To install the package simply run:

pip install adversarial-vision-challenge

This package contains helper functions to implement models and attacks that can be used with Python 2.7, 3.4, 3.5 and 3.6. Other Python versions might work as well. We recommend using Python 3!

Furthermore, this package also contains test scripts that should be used before submission to perform local tests of your model or attack. These test scripts are Python 3 only, because they depend on crowdai-repo2docker. See Running Tests Scripts section below for more detailed information.

Implementing a model

To run a model server, load your model and wrap it as a foolbox model. Then pass the foolbox model to the model_server function.

from adversarial_vision_challenge import model_server

foolbox_model = load_your_foolbox_model()
model_server(foolbox_model)

Implementing an attack

To run an attack, use the load_model method to get a model instance that is callable to get the predicted labels.

from adversarial_vision_challenge.utils import read_images, store_adversarial
from adversarial_vision_challenge.utils import load_model

model = load_model()

for (file_name, image, label) in read_images():
    # model is callable and returns the predicted class,
    # i.e. 0 <= model(image) < 200

    # run your adversarial attack
    adversarial = your_attack(model, image, label)

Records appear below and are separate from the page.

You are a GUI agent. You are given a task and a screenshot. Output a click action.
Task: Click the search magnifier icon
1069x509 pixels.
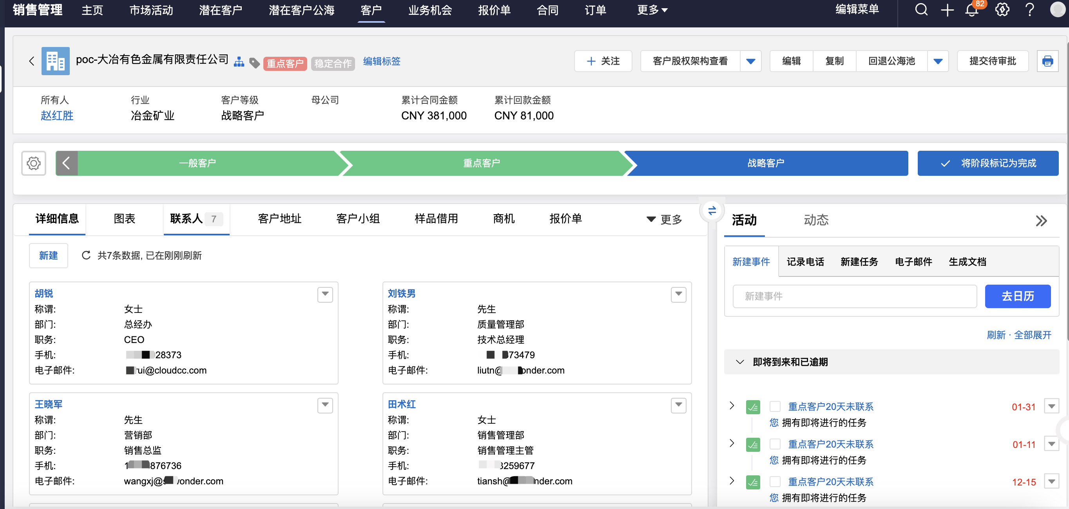coord(921,10)
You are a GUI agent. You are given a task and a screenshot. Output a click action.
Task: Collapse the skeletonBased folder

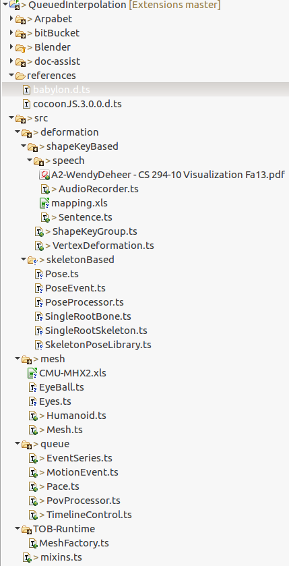click(24, 259)
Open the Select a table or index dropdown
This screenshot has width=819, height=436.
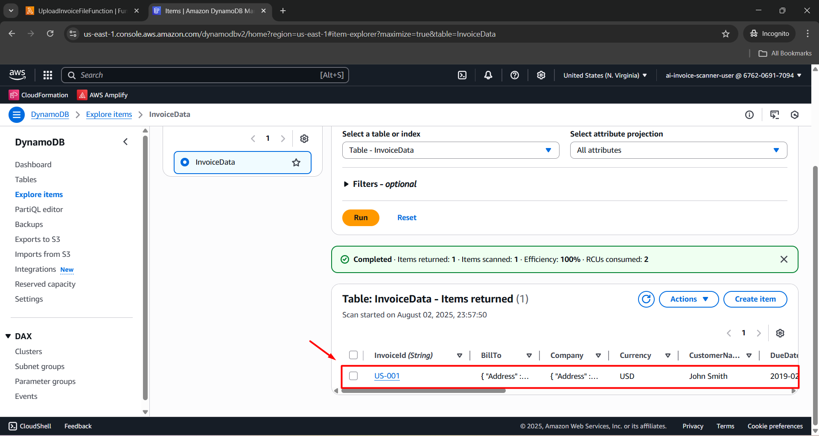tap(450, 150)
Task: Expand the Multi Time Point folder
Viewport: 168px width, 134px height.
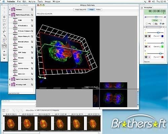Action: [10, 79]
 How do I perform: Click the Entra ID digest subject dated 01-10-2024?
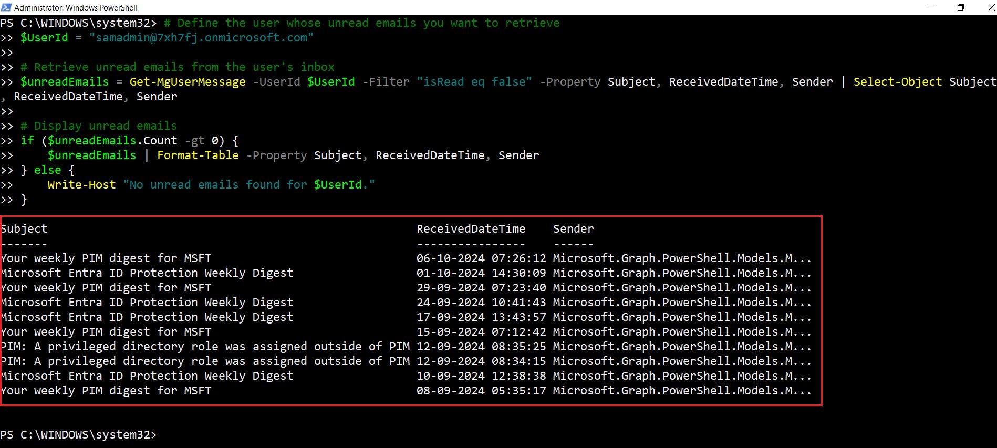pos(147,273)
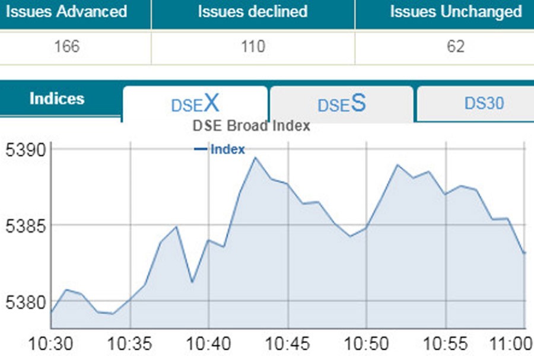Image resolution: width=534 pixels, height=356 pixels.
Task: Click the DSE Broad Index chart title
Action: 252,126
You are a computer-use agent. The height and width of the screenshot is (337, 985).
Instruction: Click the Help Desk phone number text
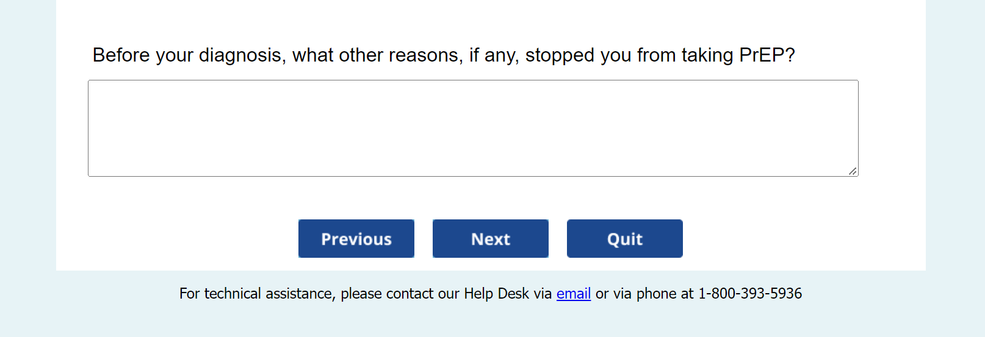(749, 294)
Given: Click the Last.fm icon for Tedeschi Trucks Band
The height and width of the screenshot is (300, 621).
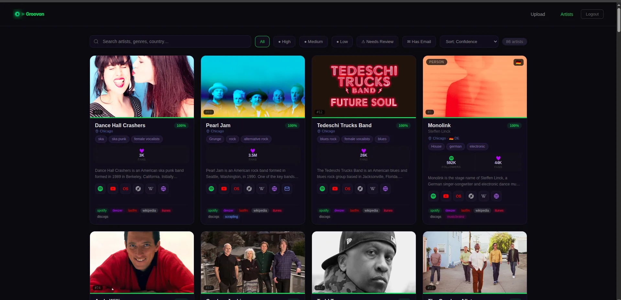Looking at the screenshot, I should 348,189.
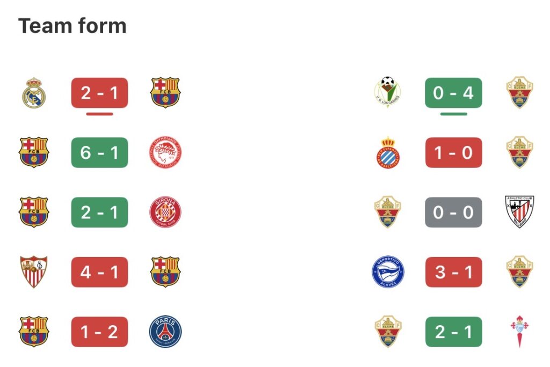The width and height of the screenshot is (550, 367).
Task: Open the Olympiacos team crest
Action: coord(165,152)
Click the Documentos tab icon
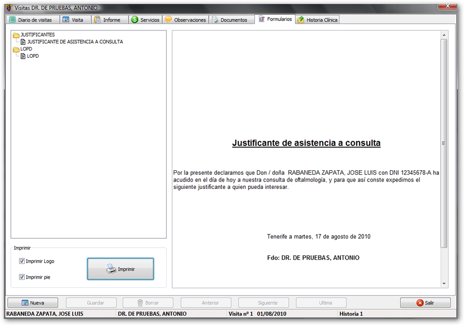Image resolution: width=464 pixels, height=325 pixels. coord(214,20)
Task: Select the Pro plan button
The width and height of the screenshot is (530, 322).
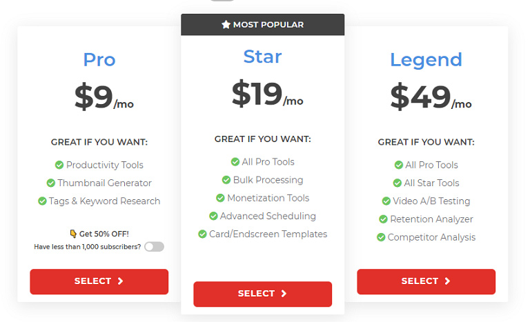Action: 99,281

    # store the adversarial
    store_adversarial(file_name, adversarial)
    
 ### Running the tests scripts

Running Tests Scripts

The test scripts (running on your host machine) will need Python 3. Your model or attack running inside a docker container and using this package can use Python 2 or 3.

  • To test a model, run the following: avc-test-model .
  • To test an untargeted attack, run the following: avc-test-untargeted-attack .
  • To test an targeted attack, run the following: avc-test-targeted-attack .

within the folders you want to test.

In order for the attacks to work, your models / attack folders need to have the following structure:

FAQ

Can you recommend some papers to get more familiar with adversarial examples, attacks and the threat model considered in this NIPS competition?

Have a look at our reading list that summarizes papers relevant for this competition.

How can I cite the competition in my own work?

@inproceedings{adversarial_vision_challenge,
title = {Adversarial Vision Challenge},
author = {Brendel, Wieland and Rauber, Jonas and Kurakin, Alexey and Papernot, Nicolas and Veliqi, Behar and Salath{\'e}, Marcel and Mohanty, Sharada P and Bethge, Matthias},
booktitle = {32nd Conference on Neural Information Processing Systems (NIPS 2018) Competition Track},
year = {2018},
url = {https://arxiv.org/abs/1808.01976}
}

Why can I not pass bounds = (0, 1) when creating the foolbox model?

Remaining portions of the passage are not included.